第24話 獅子身中の虫たち

文字数 732文字

 月曜日、車は区画整理で新しく造成された町を走っていた。
 雪道を自転車で走るおばさんの横をゆっくりと通りすぎる。
「よろしくお願いします」
 声をかけると、おばさんは自転車を止めた。
「あんた早稲田やな。がんばってな、応援してるで!」
 新しくできた町では、古い町内意識が薄く、若さや学歴も評価の対象になるようだ。
 次に昔ながらの商店街を通ったとき、道端で立ち話をしていたおばさん二人を見つけ、すばやく車を降りた。
「よろしくお願いします」
 笑顔で握手を求めた。
「浩一ちゃんから聞いてるで」
 右側の女性の表情が、凍りついた雪道のように冷たく硬かった。
 浩一ちゃんというのは、事務所で禿げ頭に汗を流しながら「町内のために何をしてくれるんや」と責めた郵便局員のことで、この場合の「聞いてる」というのは「頼まれている」という意味なのだが、僕自身の選挙運動の統計から判断して、この反応は明らかに不支持だった。

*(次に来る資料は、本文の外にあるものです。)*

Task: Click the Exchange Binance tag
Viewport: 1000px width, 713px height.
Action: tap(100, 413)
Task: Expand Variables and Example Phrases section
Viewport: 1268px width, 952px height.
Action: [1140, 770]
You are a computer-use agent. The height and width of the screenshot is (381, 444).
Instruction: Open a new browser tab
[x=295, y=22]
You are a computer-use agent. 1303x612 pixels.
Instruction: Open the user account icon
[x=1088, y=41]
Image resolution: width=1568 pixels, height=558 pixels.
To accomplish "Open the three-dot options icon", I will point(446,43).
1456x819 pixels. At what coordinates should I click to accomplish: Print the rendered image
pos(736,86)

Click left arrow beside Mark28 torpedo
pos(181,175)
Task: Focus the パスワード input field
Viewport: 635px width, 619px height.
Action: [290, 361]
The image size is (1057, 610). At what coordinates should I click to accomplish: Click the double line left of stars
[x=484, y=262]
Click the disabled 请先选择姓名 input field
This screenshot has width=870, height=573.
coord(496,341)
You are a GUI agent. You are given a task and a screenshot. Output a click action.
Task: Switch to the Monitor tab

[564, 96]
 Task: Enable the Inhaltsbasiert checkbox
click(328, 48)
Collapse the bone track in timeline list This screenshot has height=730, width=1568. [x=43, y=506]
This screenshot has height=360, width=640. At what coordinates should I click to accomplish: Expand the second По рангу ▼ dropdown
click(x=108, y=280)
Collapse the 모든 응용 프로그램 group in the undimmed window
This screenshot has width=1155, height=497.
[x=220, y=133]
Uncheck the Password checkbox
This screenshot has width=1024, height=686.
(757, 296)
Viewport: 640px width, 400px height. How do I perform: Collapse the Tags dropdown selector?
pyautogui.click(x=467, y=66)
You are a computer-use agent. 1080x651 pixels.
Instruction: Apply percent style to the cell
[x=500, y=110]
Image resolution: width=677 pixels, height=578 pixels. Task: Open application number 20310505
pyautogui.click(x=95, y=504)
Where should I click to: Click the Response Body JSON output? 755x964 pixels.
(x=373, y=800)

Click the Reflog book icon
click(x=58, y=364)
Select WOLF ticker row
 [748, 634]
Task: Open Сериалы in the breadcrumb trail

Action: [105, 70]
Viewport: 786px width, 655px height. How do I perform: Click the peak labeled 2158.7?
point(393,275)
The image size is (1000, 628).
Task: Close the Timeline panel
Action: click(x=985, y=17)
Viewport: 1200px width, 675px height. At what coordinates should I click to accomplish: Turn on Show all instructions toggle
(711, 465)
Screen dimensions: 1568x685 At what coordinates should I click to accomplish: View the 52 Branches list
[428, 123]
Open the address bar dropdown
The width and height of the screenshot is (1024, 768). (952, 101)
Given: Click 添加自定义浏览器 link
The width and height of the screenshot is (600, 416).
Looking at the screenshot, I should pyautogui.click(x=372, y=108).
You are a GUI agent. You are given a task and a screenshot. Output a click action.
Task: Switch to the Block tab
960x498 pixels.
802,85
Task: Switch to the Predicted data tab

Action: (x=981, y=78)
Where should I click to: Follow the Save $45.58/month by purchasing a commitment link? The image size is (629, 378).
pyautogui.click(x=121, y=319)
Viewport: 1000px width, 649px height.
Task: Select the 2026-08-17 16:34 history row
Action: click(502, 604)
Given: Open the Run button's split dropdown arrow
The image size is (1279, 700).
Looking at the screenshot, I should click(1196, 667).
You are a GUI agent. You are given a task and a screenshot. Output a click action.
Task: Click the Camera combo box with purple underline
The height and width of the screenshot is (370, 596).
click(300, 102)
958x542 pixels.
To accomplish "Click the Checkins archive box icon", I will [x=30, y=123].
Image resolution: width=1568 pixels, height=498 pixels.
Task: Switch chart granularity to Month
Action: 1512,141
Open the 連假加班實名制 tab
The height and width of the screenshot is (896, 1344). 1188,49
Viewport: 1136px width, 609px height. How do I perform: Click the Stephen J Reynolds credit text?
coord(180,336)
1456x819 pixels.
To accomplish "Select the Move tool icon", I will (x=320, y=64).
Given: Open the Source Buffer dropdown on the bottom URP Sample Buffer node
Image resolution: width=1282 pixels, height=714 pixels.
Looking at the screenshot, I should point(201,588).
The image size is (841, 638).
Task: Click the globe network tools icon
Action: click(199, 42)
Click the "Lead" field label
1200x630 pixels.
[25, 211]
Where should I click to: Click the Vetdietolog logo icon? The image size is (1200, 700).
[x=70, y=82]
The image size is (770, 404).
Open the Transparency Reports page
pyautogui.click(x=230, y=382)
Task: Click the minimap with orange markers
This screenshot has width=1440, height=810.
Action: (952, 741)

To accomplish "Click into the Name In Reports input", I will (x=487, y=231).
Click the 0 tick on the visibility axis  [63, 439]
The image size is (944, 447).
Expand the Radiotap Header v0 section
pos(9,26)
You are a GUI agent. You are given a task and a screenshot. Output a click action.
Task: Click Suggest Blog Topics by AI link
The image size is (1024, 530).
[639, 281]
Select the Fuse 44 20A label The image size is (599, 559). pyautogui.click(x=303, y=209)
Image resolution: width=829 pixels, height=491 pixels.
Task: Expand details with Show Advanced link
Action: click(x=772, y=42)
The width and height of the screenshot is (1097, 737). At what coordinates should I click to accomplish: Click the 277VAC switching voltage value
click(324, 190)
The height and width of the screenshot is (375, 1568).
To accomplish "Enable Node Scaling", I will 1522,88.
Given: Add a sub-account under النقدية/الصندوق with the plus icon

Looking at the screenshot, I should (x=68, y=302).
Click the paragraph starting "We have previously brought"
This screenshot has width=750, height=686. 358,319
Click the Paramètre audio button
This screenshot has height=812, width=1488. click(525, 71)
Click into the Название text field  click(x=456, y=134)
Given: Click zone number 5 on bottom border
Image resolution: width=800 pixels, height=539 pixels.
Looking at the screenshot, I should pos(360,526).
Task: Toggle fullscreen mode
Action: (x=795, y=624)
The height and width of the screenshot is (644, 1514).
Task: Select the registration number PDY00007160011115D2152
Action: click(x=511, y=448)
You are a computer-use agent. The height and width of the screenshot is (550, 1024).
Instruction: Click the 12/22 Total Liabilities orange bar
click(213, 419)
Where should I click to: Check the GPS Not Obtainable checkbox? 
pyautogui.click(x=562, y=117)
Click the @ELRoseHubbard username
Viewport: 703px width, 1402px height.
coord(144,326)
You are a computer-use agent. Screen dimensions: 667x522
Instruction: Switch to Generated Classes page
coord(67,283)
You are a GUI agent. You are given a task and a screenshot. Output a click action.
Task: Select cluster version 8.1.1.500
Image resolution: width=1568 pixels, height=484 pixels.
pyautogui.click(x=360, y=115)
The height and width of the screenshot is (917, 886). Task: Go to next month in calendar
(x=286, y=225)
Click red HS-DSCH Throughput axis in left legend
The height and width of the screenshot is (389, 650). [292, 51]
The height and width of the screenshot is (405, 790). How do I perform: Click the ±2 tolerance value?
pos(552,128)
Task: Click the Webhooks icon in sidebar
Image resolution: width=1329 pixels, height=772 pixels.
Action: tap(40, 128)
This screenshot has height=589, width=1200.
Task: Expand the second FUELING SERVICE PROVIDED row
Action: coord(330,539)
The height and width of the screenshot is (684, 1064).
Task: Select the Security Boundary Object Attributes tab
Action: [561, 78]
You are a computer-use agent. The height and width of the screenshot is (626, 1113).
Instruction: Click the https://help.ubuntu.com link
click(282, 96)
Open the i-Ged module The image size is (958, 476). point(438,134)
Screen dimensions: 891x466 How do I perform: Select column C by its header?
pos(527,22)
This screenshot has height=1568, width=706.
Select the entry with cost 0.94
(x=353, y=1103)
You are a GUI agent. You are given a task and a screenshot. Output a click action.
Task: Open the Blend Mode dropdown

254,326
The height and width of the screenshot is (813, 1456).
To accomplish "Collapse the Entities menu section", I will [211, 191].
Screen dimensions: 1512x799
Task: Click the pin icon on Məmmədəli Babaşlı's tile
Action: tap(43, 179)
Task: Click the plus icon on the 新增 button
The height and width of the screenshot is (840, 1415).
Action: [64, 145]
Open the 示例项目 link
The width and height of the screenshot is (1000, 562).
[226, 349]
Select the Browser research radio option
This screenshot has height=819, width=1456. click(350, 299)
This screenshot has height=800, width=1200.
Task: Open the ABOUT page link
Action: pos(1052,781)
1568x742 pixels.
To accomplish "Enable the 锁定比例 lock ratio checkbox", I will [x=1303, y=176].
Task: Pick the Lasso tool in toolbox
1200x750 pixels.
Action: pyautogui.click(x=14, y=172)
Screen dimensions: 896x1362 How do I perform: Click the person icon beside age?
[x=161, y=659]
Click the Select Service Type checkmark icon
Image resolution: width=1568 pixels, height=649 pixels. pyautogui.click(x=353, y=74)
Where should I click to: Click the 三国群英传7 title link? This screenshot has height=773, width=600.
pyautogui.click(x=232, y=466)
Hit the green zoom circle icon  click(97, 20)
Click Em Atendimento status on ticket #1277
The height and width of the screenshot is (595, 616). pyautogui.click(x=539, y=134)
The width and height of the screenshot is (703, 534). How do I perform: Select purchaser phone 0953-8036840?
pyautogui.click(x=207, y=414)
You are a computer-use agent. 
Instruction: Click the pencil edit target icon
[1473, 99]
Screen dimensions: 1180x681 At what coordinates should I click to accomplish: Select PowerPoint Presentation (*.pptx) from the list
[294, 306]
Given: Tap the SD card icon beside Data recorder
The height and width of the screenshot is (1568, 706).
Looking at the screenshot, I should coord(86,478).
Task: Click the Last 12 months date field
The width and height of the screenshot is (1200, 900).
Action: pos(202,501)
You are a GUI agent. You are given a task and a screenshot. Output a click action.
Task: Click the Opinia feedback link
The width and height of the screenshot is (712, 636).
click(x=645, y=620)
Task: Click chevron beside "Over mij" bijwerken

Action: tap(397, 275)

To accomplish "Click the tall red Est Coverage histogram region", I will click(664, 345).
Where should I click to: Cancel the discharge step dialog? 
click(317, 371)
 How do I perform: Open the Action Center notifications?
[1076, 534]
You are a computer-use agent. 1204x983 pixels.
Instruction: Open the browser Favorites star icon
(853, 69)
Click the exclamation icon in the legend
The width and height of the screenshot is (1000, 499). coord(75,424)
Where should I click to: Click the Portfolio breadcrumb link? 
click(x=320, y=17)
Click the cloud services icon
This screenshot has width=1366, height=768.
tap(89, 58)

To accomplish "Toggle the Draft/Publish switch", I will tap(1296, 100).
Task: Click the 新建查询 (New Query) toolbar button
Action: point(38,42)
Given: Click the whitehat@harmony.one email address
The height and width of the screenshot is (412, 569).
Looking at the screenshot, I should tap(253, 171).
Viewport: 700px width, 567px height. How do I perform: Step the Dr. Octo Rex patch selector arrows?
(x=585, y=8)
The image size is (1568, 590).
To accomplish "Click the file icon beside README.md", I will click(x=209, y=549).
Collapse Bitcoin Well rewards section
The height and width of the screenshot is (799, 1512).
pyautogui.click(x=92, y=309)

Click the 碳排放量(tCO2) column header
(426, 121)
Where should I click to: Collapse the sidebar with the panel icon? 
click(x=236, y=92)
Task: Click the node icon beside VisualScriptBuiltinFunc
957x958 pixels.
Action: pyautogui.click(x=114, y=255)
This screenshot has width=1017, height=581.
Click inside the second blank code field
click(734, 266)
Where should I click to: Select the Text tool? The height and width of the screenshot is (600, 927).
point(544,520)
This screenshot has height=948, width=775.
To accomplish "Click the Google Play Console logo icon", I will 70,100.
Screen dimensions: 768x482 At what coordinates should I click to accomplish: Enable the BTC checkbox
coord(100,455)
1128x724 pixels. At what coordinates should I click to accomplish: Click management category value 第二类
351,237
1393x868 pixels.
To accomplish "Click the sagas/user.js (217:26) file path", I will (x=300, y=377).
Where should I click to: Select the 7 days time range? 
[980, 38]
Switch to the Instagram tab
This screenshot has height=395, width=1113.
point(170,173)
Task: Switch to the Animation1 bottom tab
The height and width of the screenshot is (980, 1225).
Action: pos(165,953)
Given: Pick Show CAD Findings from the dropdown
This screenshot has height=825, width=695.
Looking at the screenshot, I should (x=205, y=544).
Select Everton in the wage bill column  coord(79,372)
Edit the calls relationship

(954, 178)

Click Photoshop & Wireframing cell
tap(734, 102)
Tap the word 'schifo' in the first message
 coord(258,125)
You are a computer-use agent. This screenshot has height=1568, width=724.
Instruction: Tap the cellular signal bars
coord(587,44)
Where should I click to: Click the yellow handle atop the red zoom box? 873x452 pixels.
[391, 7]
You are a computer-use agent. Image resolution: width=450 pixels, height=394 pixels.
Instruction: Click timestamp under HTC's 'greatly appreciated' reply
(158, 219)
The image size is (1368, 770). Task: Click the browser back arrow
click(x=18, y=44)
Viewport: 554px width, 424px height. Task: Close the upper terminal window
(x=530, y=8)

 支持しないというのは無関心とは異なり、別の誰かを応援しているか、ただその候補者が個人的に嫌いだということであり、少なからず落選を望み、できれば悪い噂を流して足を引っ張ってやりたいという立場だ。
 冷たい表情と力のない握手が、それを物語っていた。
 どうやら後援会内部には、複数の敵がいるようだ。
 選挙運動をすると、人の気持ちが見えてくる。三ヶ月余りの間に、多くの人に会い、支持、不支持、無関心という、それぞれの反応を数多く見続けているために、統計的に相手の態度から気持ちが読めるようになってきている。これは自然に身についてくる感覚であり、また選挙の時にだけしか相手の反応が現れてこないが、うまく説明できないけれど、かなりの確率で合っていると思う。